My book Holy Science: The Biopolitics of Hindu Nationalism was published by the University of Washington Press in 2019, in the midst of the Indian national election. Results were announced on May 23, 2019. The elections were significant and served as an important test of the success of the Hindu nationalist Bharatiya Janata Party (BJP) and its charismatic leader, Narendra Modi. Modi and the BJP’s success in 2014, when the BJP won enough votes, allowed them to form a majority government for the first time in the nation’s history. As some feared, the divisive politics of Hindu nationalism and its virulent anti-minority sentiments grew during its term. Additionally, due to various actions of the government, such as its failed demonetization scheme, the economy remained sluggish and job growth middling. Many wondered if the BJP would win again and, especially, if it would keep its majority. In 2019, the BJP not only won but expanded its majority, giving it a decided mandate.

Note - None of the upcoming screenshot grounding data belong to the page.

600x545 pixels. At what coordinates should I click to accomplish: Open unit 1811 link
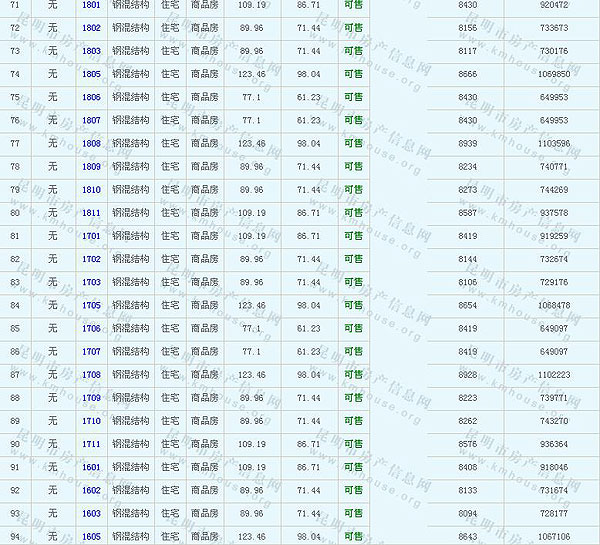click(x=91, y=213)
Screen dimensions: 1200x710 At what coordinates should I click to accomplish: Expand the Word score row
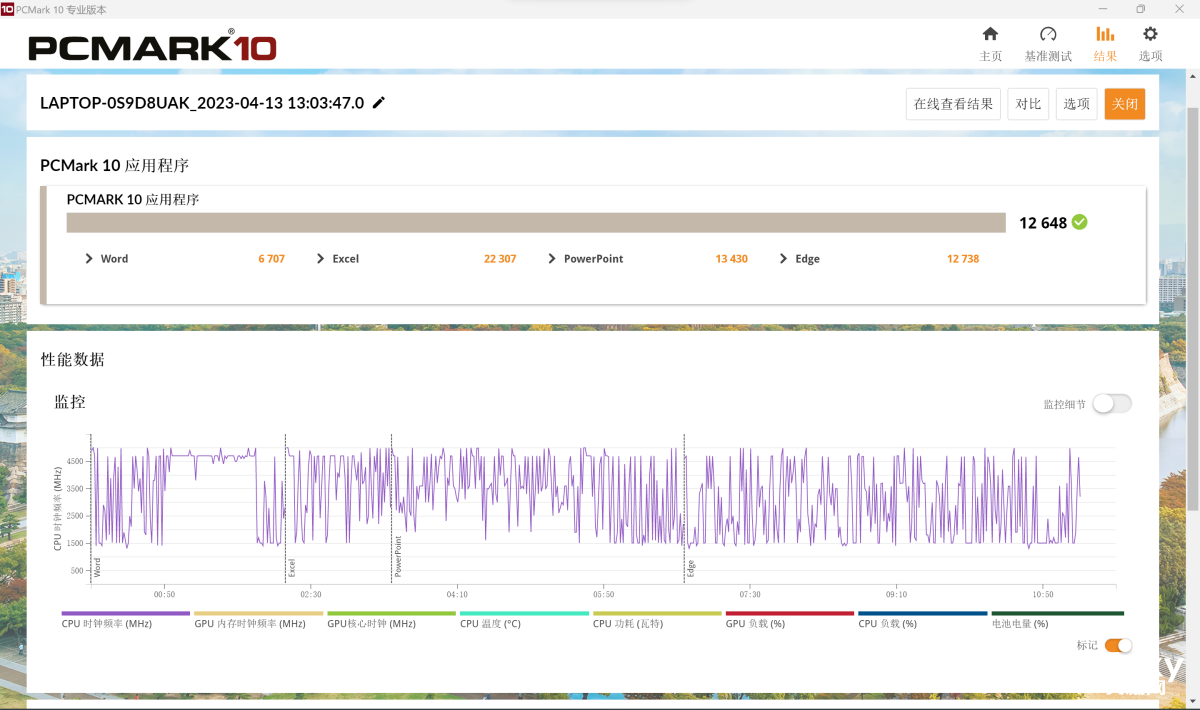[90, 259]
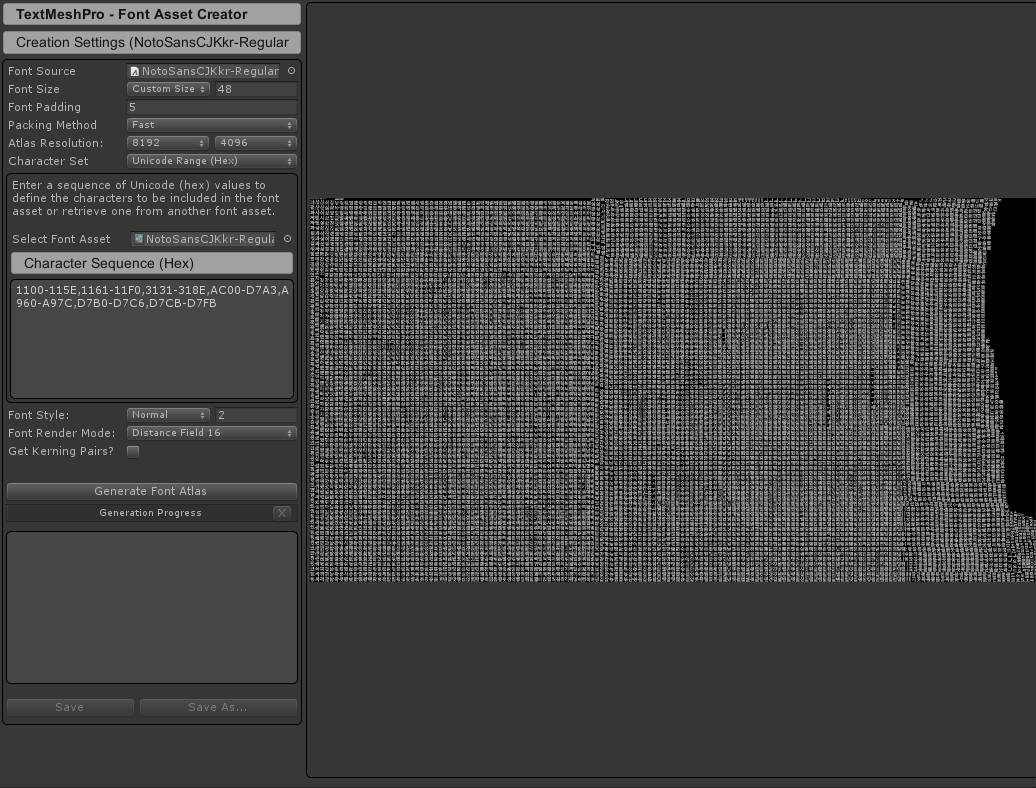
Task: Open the atlas width dropdown showing 8192
Action: [167, 143]
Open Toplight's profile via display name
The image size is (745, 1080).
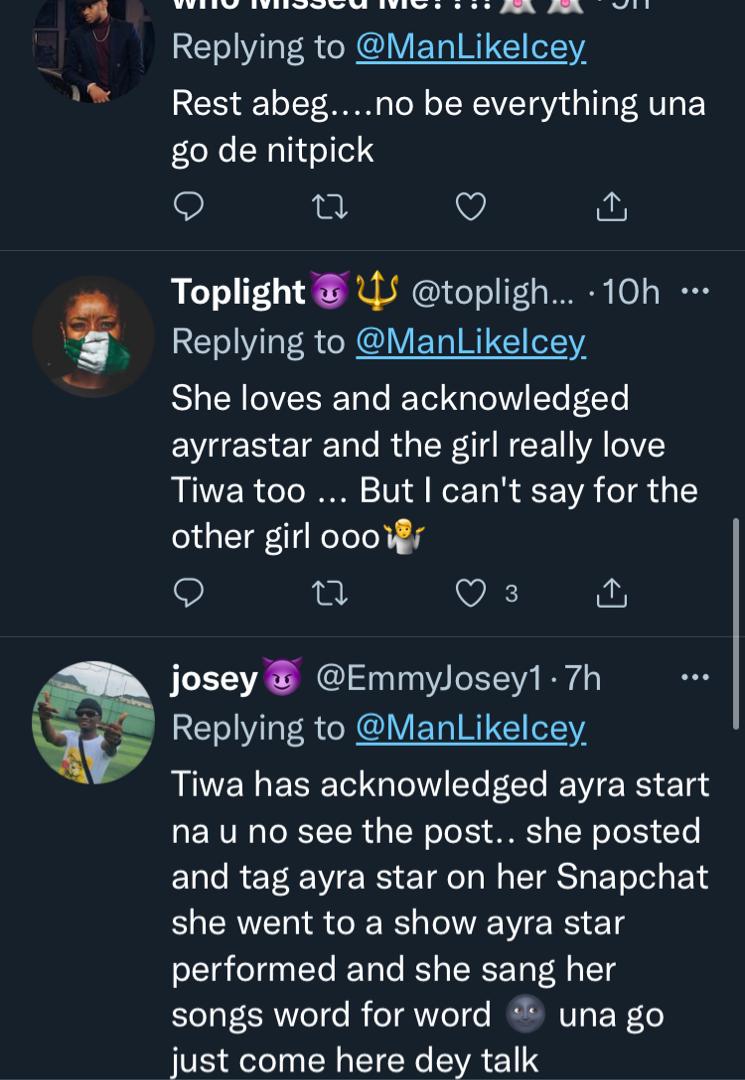click(238, 291)
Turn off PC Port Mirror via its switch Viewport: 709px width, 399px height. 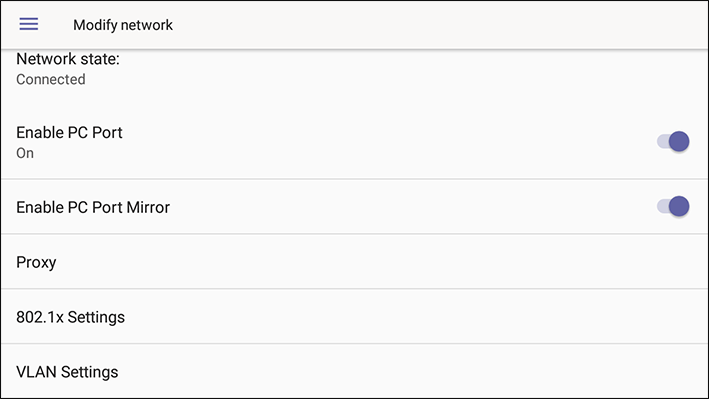pos(673,207)
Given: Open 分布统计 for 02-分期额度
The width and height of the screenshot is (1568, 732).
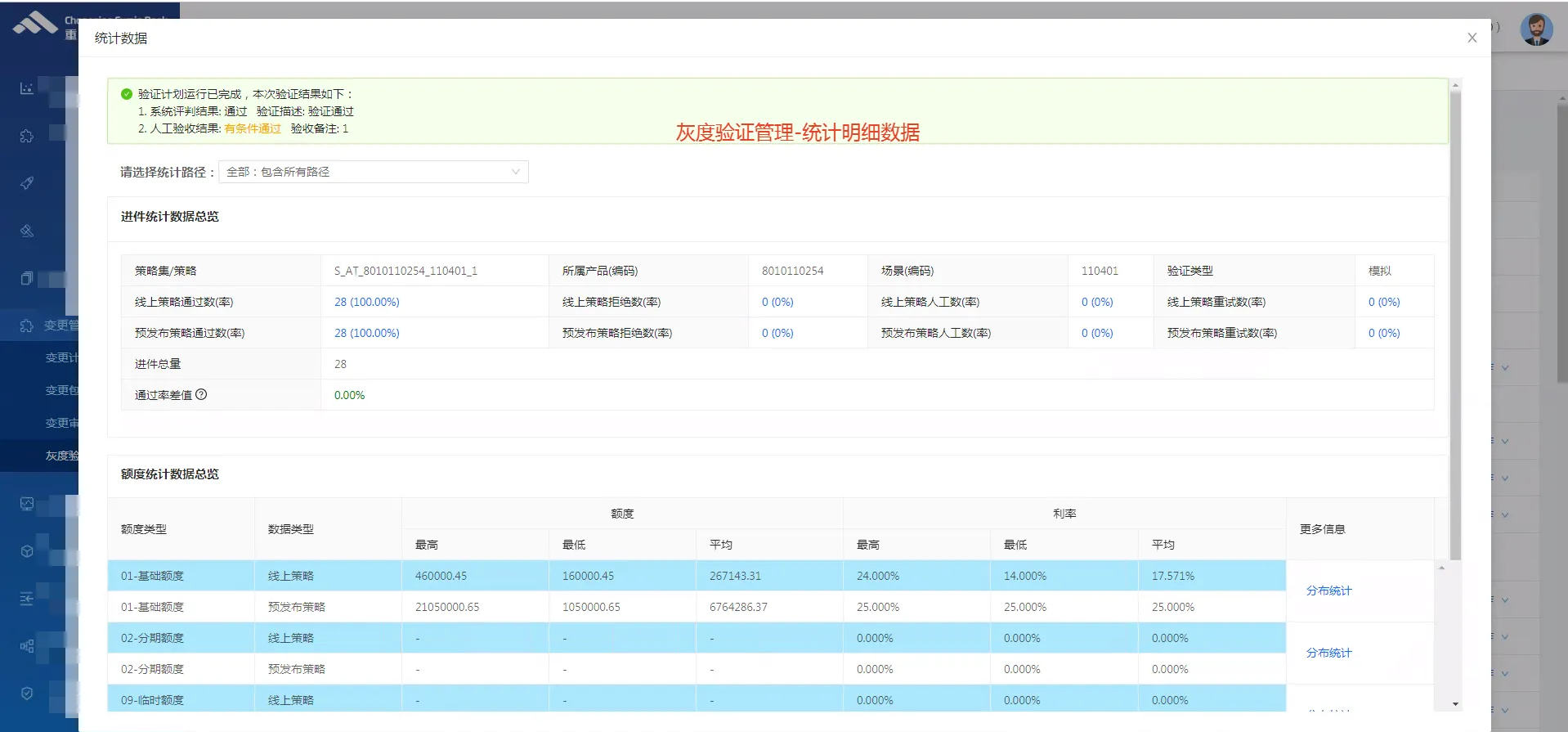Looking at the screenshot, I should [x=1328, y=653].
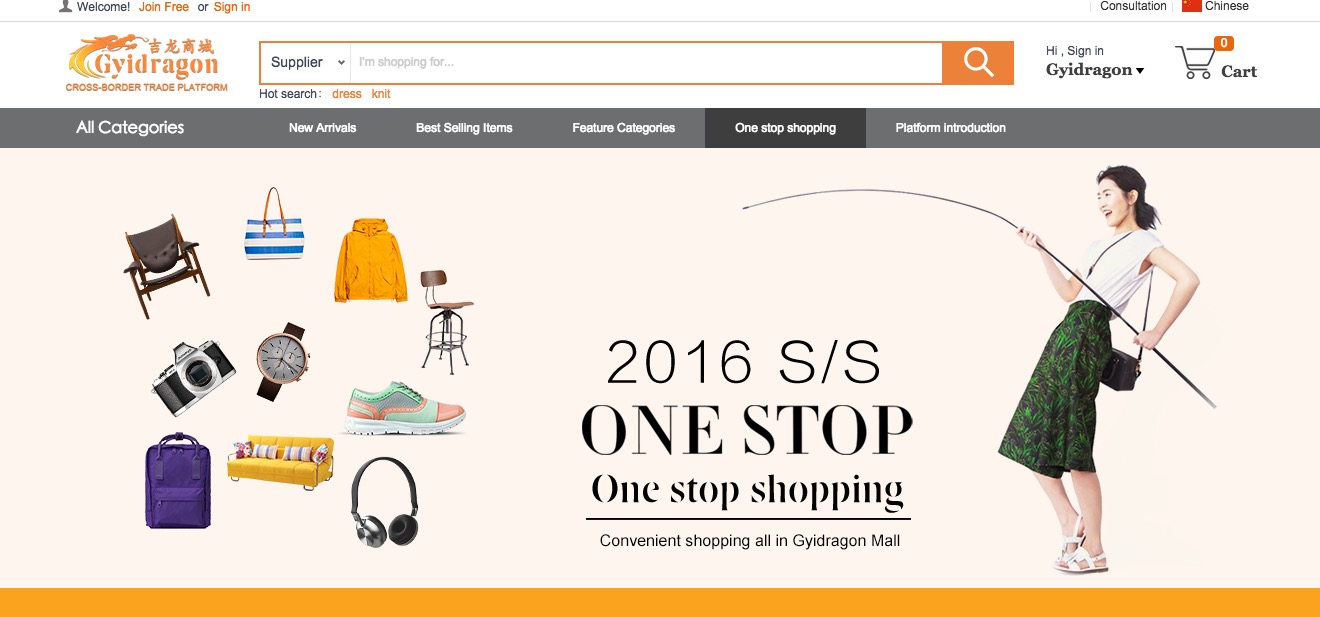
Task: Select the yellow sofa product image
Action: pos(281,461)
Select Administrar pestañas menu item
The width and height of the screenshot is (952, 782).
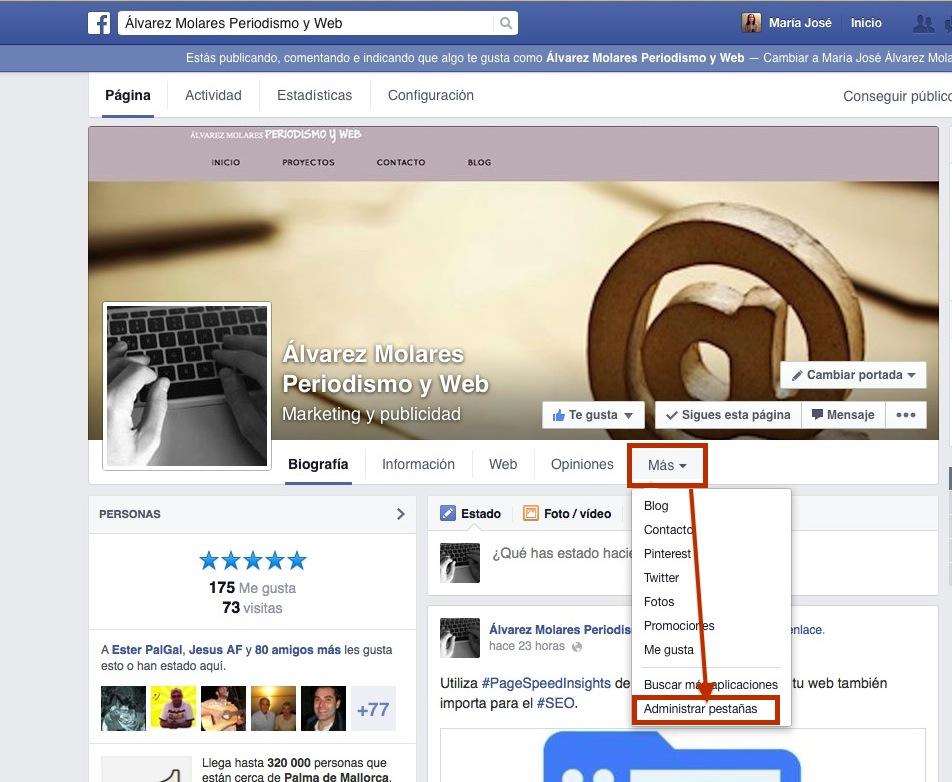[700, 709]
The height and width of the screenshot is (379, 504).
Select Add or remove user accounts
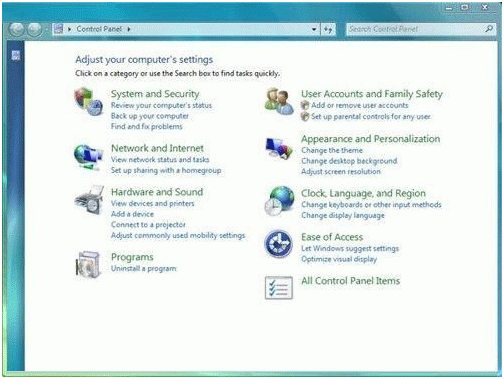pos(360,105)
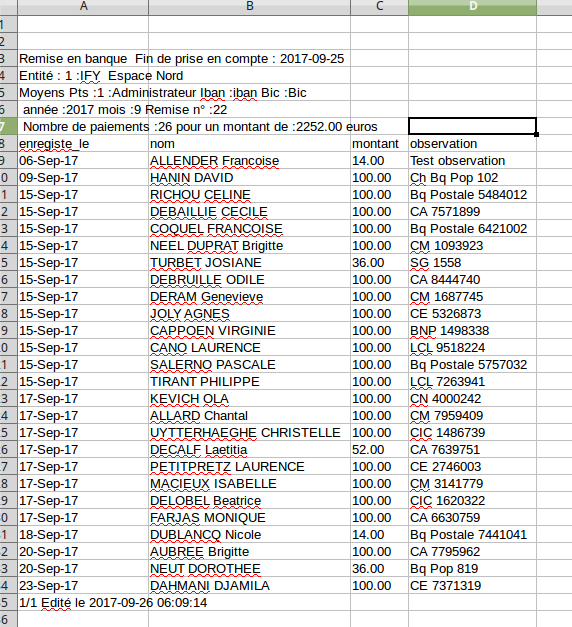Select TURBET JOSIANE name cell
Viewport: 572px width, 627px height.
(x=250, y=263)
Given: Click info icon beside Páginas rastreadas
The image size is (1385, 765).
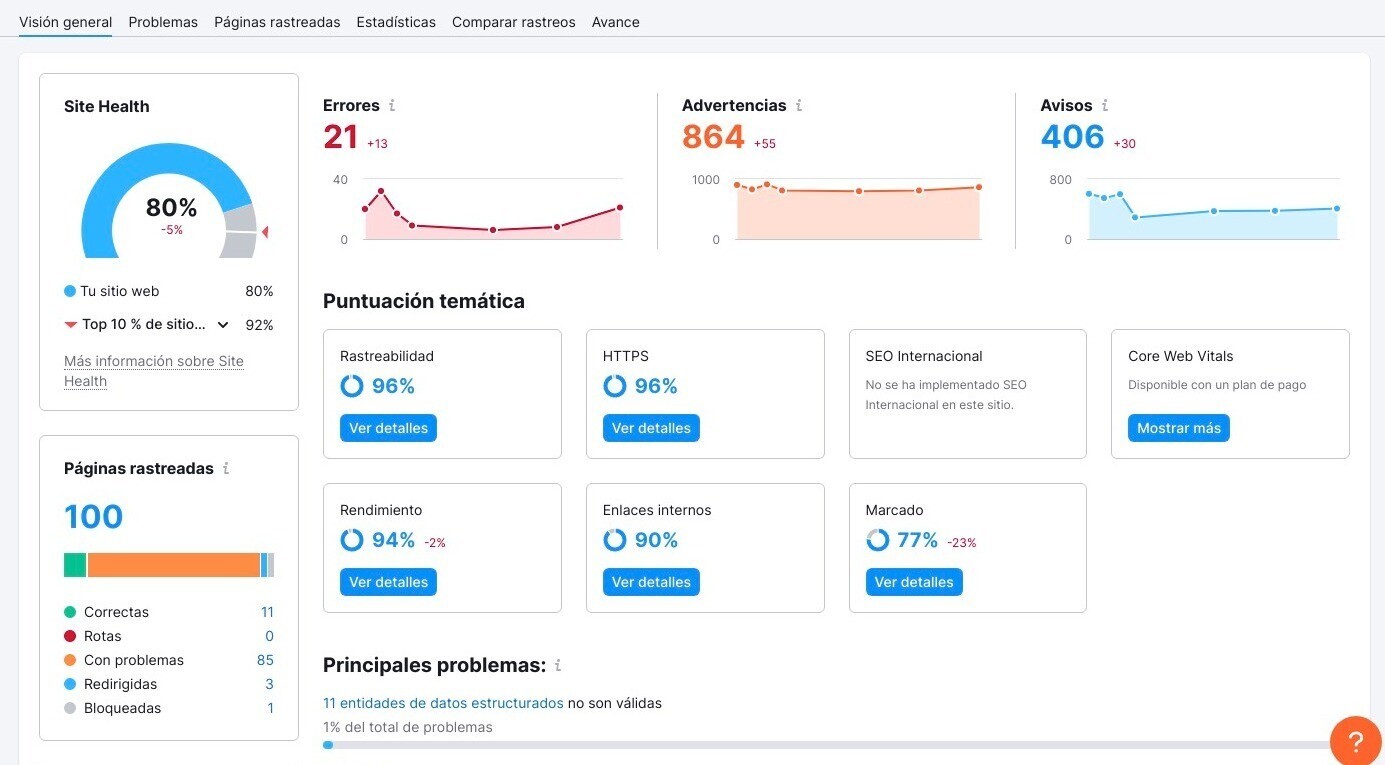Looking at the screenshot, I should point(226,469).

One of my key arguments in the book is that at the heart of Hindu nationalism is the idea of Hindutva, or “Hinduness,” and the imagination of India as a Hindu nation. Characterizing previous governments as “minority” appeasers, Hindu nationalists boldly (re)claimed India as a Hindu nation. Much of Hindu nationalism is grounded in a politics of injury borne out of the memories of migration and colonial rule. With Hindu nationalists now at the helm, the politics of injury and grievance has been harnessed into a powerful political movement to reclaim India’s great Hindu civilization. Hindu nationalists invoked the grand Vedic past as a prelude to a future India as a Hindu nation, reclaiming its rightful place as a global superpower. More strikingly, Hindu nationalists have selectively, and strategically, used rhetoric from both science and Hinduism, modernity and orthodoxy, Western and Eastern thought to build a powerful and potentially dangerous vision of India as a Hindu nation, what I have called an “archaic modernity.” COVID-19 has acutely revealed how an archaic modernity functions—the movement has mobilized its Hindu majority with authoritarian decision-making and powerful rhetoric and slogans, but overall it has failed to launch an effective response to the global pandemic.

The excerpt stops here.